Saved data entries
* * * *
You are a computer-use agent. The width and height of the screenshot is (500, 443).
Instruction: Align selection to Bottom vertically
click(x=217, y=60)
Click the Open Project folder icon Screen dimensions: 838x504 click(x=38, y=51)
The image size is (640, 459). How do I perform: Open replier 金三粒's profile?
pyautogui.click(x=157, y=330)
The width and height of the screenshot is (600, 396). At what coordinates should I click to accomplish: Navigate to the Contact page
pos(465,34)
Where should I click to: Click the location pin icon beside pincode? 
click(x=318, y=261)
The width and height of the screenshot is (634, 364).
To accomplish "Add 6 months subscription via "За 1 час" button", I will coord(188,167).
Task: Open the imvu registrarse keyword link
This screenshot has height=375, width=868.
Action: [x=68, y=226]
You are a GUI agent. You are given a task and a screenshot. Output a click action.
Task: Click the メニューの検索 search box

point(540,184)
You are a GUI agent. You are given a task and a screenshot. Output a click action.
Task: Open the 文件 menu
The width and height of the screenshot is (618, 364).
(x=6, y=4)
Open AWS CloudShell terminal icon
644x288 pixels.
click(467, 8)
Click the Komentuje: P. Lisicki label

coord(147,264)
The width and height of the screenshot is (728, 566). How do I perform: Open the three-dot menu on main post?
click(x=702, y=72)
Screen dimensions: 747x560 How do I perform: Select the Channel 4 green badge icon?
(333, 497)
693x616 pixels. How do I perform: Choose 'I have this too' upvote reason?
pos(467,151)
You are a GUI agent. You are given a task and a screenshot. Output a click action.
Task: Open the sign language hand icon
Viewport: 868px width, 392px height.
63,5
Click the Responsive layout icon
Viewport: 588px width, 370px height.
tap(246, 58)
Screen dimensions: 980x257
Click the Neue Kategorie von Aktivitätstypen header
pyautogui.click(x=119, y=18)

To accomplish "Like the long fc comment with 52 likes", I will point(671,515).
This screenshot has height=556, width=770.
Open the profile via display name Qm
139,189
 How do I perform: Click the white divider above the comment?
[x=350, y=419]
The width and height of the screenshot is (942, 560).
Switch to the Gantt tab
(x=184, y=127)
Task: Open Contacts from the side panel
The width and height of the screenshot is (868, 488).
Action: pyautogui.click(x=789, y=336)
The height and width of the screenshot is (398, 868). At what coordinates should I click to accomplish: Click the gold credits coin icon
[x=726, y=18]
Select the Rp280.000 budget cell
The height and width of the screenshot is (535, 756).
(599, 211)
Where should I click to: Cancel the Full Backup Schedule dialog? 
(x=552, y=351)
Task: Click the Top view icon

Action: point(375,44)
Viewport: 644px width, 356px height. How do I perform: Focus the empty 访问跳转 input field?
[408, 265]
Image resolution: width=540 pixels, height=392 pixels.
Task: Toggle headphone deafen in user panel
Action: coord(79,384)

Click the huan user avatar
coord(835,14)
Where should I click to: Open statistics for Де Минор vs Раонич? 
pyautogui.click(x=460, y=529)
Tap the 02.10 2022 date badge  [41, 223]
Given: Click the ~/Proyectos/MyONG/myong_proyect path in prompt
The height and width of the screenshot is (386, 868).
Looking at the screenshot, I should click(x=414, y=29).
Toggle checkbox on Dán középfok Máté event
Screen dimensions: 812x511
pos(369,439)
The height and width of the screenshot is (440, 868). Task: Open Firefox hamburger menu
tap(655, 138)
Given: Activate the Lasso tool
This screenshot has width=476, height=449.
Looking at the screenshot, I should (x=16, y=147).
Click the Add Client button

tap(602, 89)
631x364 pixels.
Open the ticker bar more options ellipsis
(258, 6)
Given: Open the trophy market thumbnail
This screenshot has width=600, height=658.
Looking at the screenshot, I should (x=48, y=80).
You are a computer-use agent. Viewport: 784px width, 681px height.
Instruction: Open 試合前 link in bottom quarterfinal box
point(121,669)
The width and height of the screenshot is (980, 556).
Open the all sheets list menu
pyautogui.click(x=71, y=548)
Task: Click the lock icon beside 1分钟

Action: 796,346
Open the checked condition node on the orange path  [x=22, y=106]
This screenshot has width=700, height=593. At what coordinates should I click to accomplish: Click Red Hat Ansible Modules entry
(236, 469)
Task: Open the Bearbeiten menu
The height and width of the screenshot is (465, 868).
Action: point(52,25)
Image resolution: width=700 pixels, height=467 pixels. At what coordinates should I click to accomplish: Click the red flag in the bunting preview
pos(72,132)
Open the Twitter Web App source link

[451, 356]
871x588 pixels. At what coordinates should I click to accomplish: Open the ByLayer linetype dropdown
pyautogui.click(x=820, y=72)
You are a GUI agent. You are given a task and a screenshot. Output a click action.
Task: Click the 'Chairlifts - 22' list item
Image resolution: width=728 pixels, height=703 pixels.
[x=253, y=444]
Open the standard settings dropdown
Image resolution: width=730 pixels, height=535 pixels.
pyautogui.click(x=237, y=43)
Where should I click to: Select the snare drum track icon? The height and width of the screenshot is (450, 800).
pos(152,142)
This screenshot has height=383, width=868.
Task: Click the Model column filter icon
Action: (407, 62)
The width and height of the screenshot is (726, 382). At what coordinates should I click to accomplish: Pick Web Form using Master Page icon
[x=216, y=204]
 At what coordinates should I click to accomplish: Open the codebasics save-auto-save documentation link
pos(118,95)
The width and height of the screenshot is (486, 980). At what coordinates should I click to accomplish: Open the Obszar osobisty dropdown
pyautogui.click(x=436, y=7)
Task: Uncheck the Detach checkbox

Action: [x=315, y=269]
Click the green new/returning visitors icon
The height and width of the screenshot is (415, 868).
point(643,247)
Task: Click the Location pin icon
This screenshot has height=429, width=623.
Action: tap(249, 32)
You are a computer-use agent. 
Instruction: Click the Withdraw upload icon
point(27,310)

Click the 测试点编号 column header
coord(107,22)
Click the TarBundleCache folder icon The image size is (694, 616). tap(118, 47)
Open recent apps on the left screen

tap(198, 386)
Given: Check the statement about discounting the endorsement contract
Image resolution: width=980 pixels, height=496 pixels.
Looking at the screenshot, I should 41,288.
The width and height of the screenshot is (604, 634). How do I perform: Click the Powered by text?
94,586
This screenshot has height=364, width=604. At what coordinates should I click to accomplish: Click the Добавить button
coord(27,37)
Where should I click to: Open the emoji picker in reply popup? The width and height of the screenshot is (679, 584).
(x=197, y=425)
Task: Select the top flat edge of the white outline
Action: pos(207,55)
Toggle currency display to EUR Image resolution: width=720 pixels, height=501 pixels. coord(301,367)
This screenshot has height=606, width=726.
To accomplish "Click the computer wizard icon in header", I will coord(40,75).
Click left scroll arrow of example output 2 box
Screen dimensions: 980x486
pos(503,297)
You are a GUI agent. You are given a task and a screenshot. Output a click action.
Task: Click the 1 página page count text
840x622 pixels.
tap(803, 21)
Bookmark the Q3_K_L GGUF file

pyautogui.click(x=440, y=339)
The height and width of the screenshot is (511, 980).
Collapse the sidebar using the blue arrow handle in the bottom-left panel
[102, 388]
* * * *
§ What is being asked
Every line of the records above needs to be given again exactly.

§ Your response
You are a computer-use agent. The width and height of the screenshot is (500, 443).
Instruction: Align selection to Bottom vertically
click(x=217, y=60)
Click the Open Project folder icon Screen dimensions: 838x504 click(x=38, y=51)
The image size is (640, 459). How do I perform: Open replier 金三粒's profile?
pyautogui.click(x=157, y=330)
The width and height of the screenshot is (600, 396). At what coordinates should I click to accomplish: Navigate to the Contact page
pos(465,34)
Where should I click to: Click the location pin icon beside pincode? 
click(x=318, y=261)
The width and height of the screenshot is (634, 364).
To accomplish "Add 6 months subscription via "За 1 час" button", I will coord(188,167).
Task: Open the imvu registrarse keyword link
This screenshot has height=375, width=868.
Action: [x=68, y=226]
You are a GUI agent. You are given a task and a screenshot. Output a click action.
Task: Click the メニューの検索 search box

point(540,184)
You are a GUI agent. You are given a task and a screenshot. Output a click action.
Task: Open the 文件 menu
The width and height of the screenshot is (618, 364).
(x=6, y=4)
Open AWS CloudShell terminal icon
644x288 pixels.
click(467, 8)
Click the Komentuje: P. Lisicki label

coord(147,264)
The width and height of the screenshot is (728, 566). How do I perform: Open the three-dot menu on main post?
click(x=702, y=72)
Screen dimensions: 747x560 How do I perform: Select the Channel 4 green badge icon?
(333, 497)
693x616 pixels. How do I perform: Choose 'I have this too' upvote reason?
pos(467,151)
You are a GUI agent. You are given a task and a screenshot. Output a click action.
Task: Open the sign language hand icon
Viewport: 868px width, 392px height.
63,5
Click the Responsive layout icon
Viewport: 588px width, 370px height.
tap(246, 58)
Screen dimensions: 980x257
Click the Neue Kategorie von Aktivitätstypen header
pyautogui.click(x=119, y=18)

To accomplish "Like the long fc comment with 52 likes", I will point(671,515).
This screenshot has height=556, width=770.
Open the profile via display name Qm
139,189
 How do I perform: Click the white divider above the comment?
[x=350, y=419]
The width and height of the screenshot is (942, 560).
Switch to the Gantt tab
(x=184, y=127)
Task: Open Contacts from the side panel
The width and height of the screenshot is (868, 488).
Action: pyautogui.click(x=789, y=336)
The height and width of the screenshot is (398, 868). At what coordinates should I click to accomplish: Click the gold credits coin icon
[x=726, y=18]
Select the Rp280.000 budget cell
The height and width of the screenshot is (535, 756).
(599, 211)
Where should I click to: Cancel the Full Backup Schedule dialog? 
(x=552, y=351)
Task: Click the Top view icon

Action: point(375,44)
Viewport: 644px width, 356px height. How do I perform: Focus the empty 访问跳转 input field?
[408, 265]
Image resolution: width=540 pixels, height=392 pixels.
Task: Toggle headphone deafen in user panel
Action: coord(79,384)

Click the huan user avatar
coord(835,14)
Where should I click to: Open statistics for Де Минор vs Раонич? 
pyautogui.click(x=460, y=529)
Tap the 02.10 2022 date badge  [41, 223]
Given: Click the ~/Proyectos/MyONG/myong_proyect path in prompt
The height and width of the screenshot is (386, 868).
Looking at the screenshot, I should click(x=414, y=29).
Toggle checkbox on Dán középfok Máté event
Screen dimensions: 812x511
pos(369,439)
The height and width of the screenshot is (440, 868). Task: Open Firefox hamburger menu
tap(655, 138)
Given: Activate the Lasso tool
This screenshot has width=476, height=449.
Looking at the screenshot, I should (x=16, y=147).
Click the Add Client button

tap(602, 89)
631x364 pixels.
Open the ticker bar more options ellipsis
(258, 6)
Given: Open the trophy market thumbnail
This screenshot has width=600, height=658.
Looking at the screenshot, I should (x=48, y=80).
You are a computer-use agent. Viewport: 784px width, 681px height.
Instruction: Open 試合前 link in bottom quarterfinal box
point(121,669)
The width and height of the screenshot is (980, 556).
Open the all sheets list menu
pyautogui.click(x=71, y=548)
Task: Click the lock icon beside 1分钟

Action: 796,346
Open the checked condition node on the orange path  [x=22, y=106]
This screenshot has width=700, height=593. At what coordinates should I click to accomplish: Click Red Hat Ansible Modules entry
(236, 469)
Task: Open the Bearbeiten menu
The height and width of the screenshot is (465, 868).
Action: point(52,25)
Image resolution: width=700 pixels, height=467 pixels. At what coordinates should I click to accomplish: Click the red flag in the bunting preview
pos(72,132)
Open the Twitter Web App source link

[451, 356]
871x588 pixels. At what coordinates should I click to accomplish: Open the ByLayer linetype dropdown
pyautogui.click(x=820, y=72)
You are a GUI agent. You are given a task and a screenshot. Output a click action.
Task: Click the 'Chairlifts - 22' list item
Image resolution: width=728 pixels, height=703 pixels.
[x=253, y=444]
Open the standard settings dropdown
Image resolution: width=730 pixels, height=535 pixels.
pyautogui.click(x=237, y=43)
Where should I click to: Select the snare drum track icon? The height and width of the screenshot is (450, 800).
pos(152,142)
This screenshot has height=383, width=868.
Task: Click the Model column filter icon
Action: (407, 62)
The width and height of the screenshot is (726, 382). At what coordinates should I click to accomplish: Pick Web Form using Master Page icon
[x=216, y=204]
 At what coordinates should I click to accomplish: Open the codebasics save-auto-save documentation link
pos(118,95)
The width and height of the screenshot is (486, 980). At what coordinates should I click to accomplish: Open the Obszar osobisty dropdown
pyautogui.click(x=436, y=7)
Task: Uncheck the Detach checkbox

Action: [x=315, y=269]
Click the green new/returning visitors icon
The height and width of the screenshot is (415, 868).
point(643,247)
Task: Click the Location pin icon
This screenshot has height=429, width=623.
Action: tap(249, 32)
You are a computer-use agent. 
Instruction: Click the Withdraw upload icon
point(27,310)

Click the 测试点编号 column header
coord(107,22)
Click the TarBundleCache folder icon The image size is (694, 616). tap(118, 47)
Open recent apps on the left screen

tap(198, 386)
Given: Check the statement about discounting the endorsement contract
Image resolution: width=980 pixels, height=496 pixels.
Looking at the screenshot, I should 41,288.
The width and height of the screenshot is (604, 634). How do I perform: Click the Powered by text?
94,586
This screenshot has height=364, width=604. At what coordinates should I click to accomplish: Click the Добавить button
coord(27,37)
Where should I click to: Open the emoji picker in reply popup? The width and height of the screenshot is (679, 584).
(x=197, y=425)
Task: Select the top flat edge of the white outline
Action: pos(207,55)
Toggle currency display to EUR Image resolution: width=720 pixels, height=501 pixels. coord(301,367)
This screenshot has height=606, width=726.
To accomplish "Click the computer wizard icon in header", I will coord(40,75).
Click left scroll arrow of example output 2 box
Screen dimensions: 980x486
pos(503,297)
You are a GUI agent. You are given a task and a screenshot. Output a click action.
Task: Click the 1 página page count text
840x622 pixels.
tap(803, 21)
Bookmark the Q3_K_L GGUF file

pyautogui.click(x=440, y=339)
The height and width of the screenshot is (511, 980).
Collapse the sidebar using the blue arrow handle in the bottom-left panel
[102, 388]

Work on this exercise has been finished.